3. The seeds of totalitarian regimes are nurtured by misery and want. They spread and grow in the evil soil of poverty and strife. They reach their full growth when the hope of a people for a better life has died. We must keep that hope alive. The free peoples of the world look to us for support in maintaining their freedoms. If we falter in our leadership, we may endanger the peace of the world – and we shall surely endanger the welfare of our own nation.
(President Truman, Address to Congress, 1947)

4. Segregation of white and Negro children in the public schools of a State solely on the basis of race, pursuant to state laws permitting or requiring such segregation, denies to Negro children the equal protection of the laws guaranteed by the Fourteenth Amendment -- even though the physical facilities and other "tangible" factors of white and Negro schools may be equal.
(Brown v. Board of Education decision, 1954)

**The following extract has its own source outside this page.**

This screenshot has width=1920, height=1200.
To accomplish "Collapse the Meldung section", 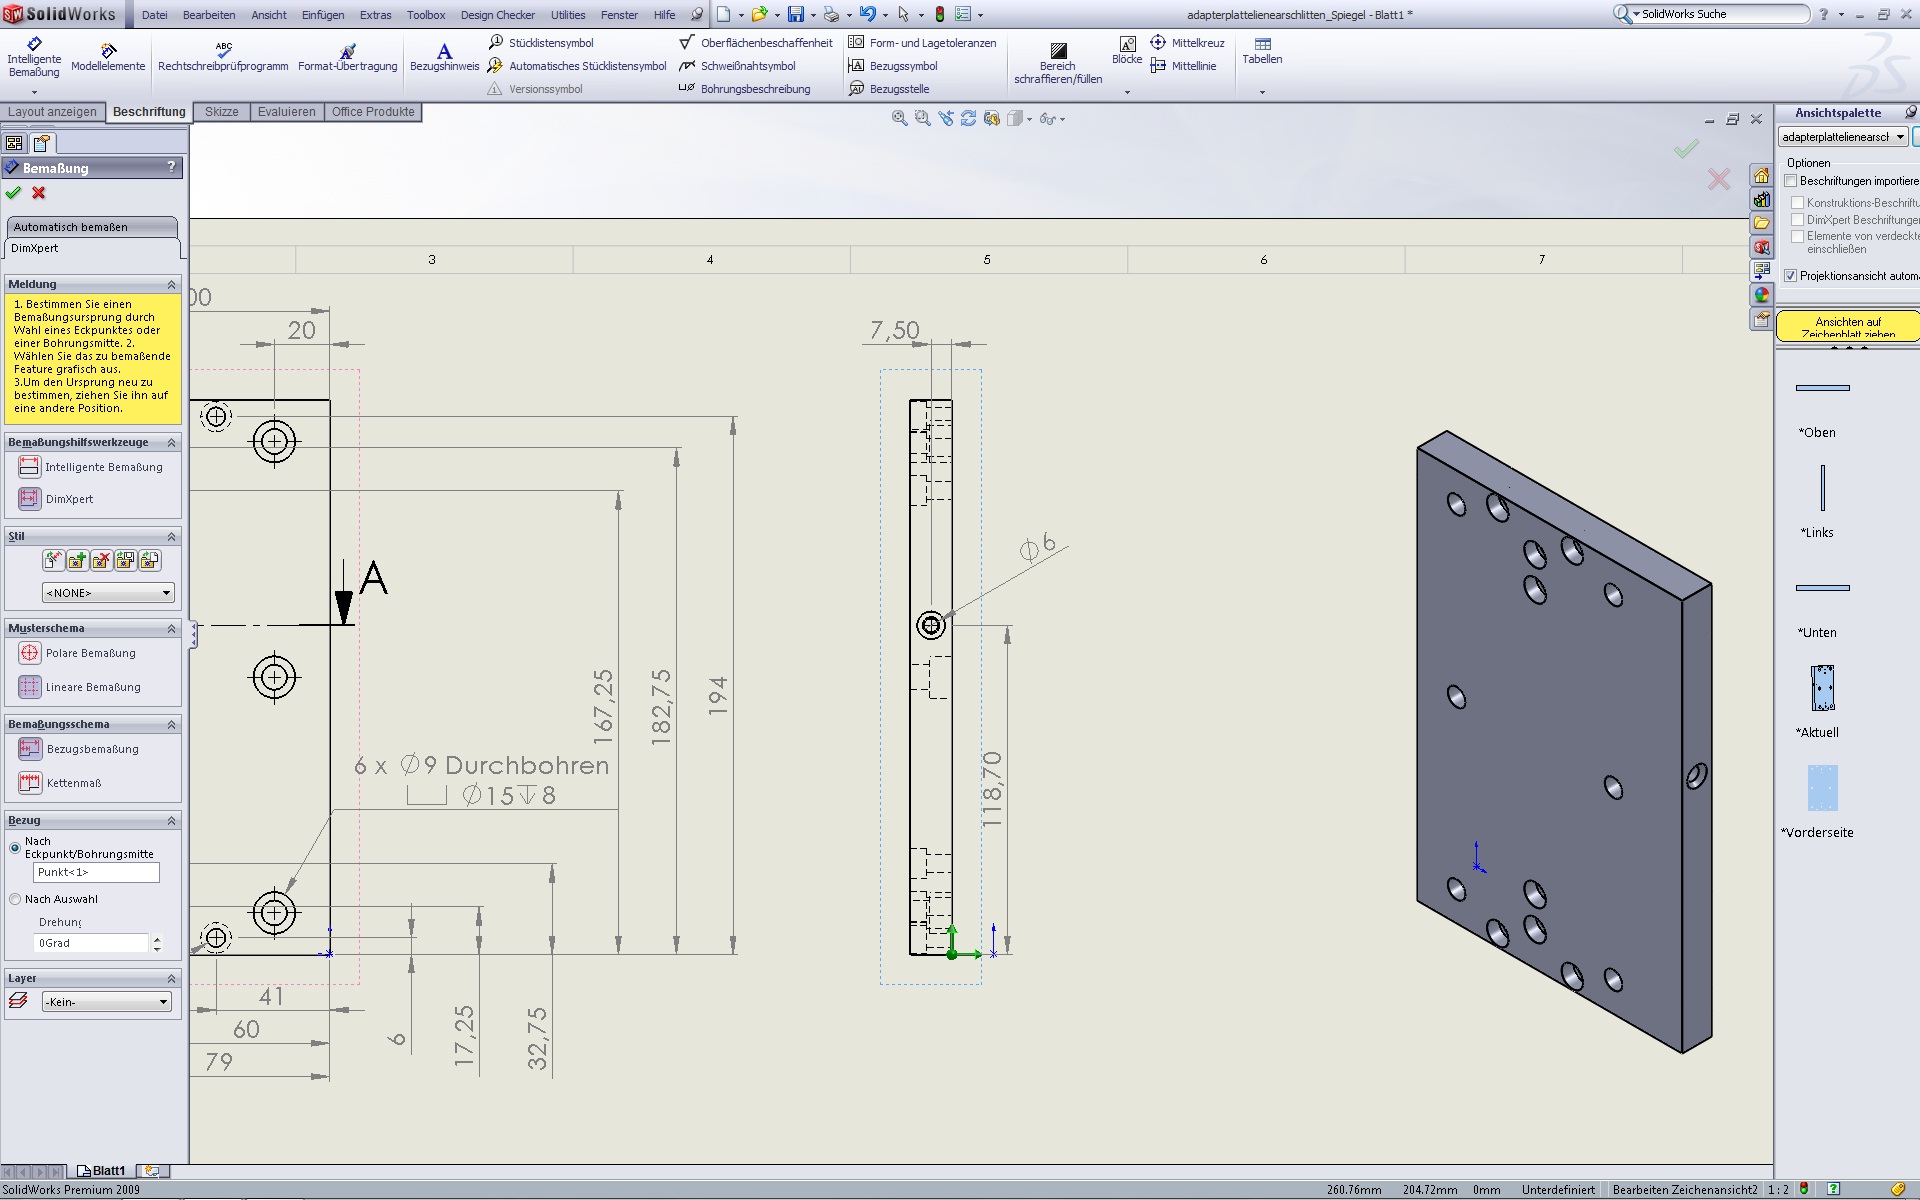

5. We dare not forget today that we are the heirs of that first revolution. Let the word go forth from this time and place, to friend and foe alike, that the torch has been passed to a new generation of Americans—born in this century, tempered by war, disciplined by a hard and bitter peace, proud of our ancient heritage—and unwilling to witness or permit the slow undoing of those human rights to which this Nation has always been committed, and to which we are committed today at home and around the world.